• [WORK TO BE COMPLETED]:
Please rewrite the records from the line containing "Click the 18 Jan date marker" up to and including the line containing "Screen dimensions: 1143x1041 tap(485, 181)" as a two-column CSV with the columns entry_text and reply, one row per record. Put each field in double quotes and replace any line breaks inside it with spaces.

• [DATA SECTION]:
============
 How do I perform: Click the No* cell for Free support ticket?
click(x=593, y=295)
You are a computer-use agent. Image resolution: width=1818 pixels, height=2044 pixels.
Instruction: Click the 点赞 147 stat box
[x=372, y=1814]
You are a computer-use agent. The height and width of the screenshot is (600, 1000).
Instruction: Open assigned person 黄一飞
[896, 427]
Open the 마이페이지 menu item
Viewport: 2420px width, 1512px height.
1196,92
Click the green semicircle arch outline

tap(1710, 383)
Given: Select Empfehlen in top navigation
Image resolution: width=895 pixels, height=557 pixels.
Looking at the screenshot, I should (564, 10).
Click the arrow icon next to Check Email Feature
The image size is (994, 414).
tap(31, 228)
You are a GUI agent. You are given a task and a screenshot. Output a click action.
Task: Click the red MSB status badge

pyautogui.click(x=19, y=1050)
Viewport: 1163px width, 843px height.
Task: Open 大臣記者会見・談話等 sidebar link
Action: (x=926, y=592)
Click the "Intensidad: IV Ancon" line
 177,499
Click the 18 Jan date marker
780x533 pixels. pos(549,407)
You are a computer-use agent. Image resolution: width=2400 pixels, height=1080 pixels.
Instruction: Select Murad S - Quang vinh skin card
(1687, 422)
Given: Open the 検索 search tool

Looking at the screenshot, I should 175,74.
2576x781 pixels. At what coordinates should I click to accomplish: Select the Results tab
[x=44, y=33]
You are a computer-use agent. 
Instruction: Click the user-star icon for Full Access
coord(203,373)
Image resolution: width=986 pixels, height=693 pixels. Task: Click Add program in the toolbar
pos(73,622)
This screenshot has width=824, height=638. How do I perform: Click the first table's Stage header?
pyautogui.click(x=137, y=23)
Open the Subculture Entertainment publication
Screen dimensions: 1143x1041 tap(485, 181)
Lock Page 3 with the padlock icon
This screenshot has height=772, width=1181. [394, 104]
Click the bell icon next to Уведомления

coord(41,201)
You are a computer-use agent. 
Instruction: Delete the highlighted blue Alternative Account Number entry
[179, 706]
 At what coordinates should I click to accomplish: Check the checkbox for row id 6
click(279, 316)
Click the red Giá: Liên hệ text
============
• [ANSWER BELOW]:
entry_text,reply
"Click the 18 Jan date marker","780x533 pixels. pos(549,407)"
"You are a computer-use agent. Image resolution: width=2400 pixels, height=1080 pixels. Instruction: Select Murad S - Quang vinh skin card","(1687, 422)"
"Given: Open the 検索 search tool","Looking at the screenshot, I should 175,74."
"2576x781 pixels. At what coordinates should I click to accomplish: Select the Results tab","[x=44, y=33]"
"You are a computer-use agent. Instruction: Click the user-star icon for Full Access","coord(203,373)"
"Image resolution: width=986 pixels, height=693 pixels. Task: Click Add program in the toolbar","pos(73,622)"
"This screenshot has width=824, height=638. How do I perform: Click the first table's Stage header?","pyautogui.click(x=137, y=23)"
"Open the Subculture Entertainment publication","Screen dimensions: 1143x1041 tap(485, 181)"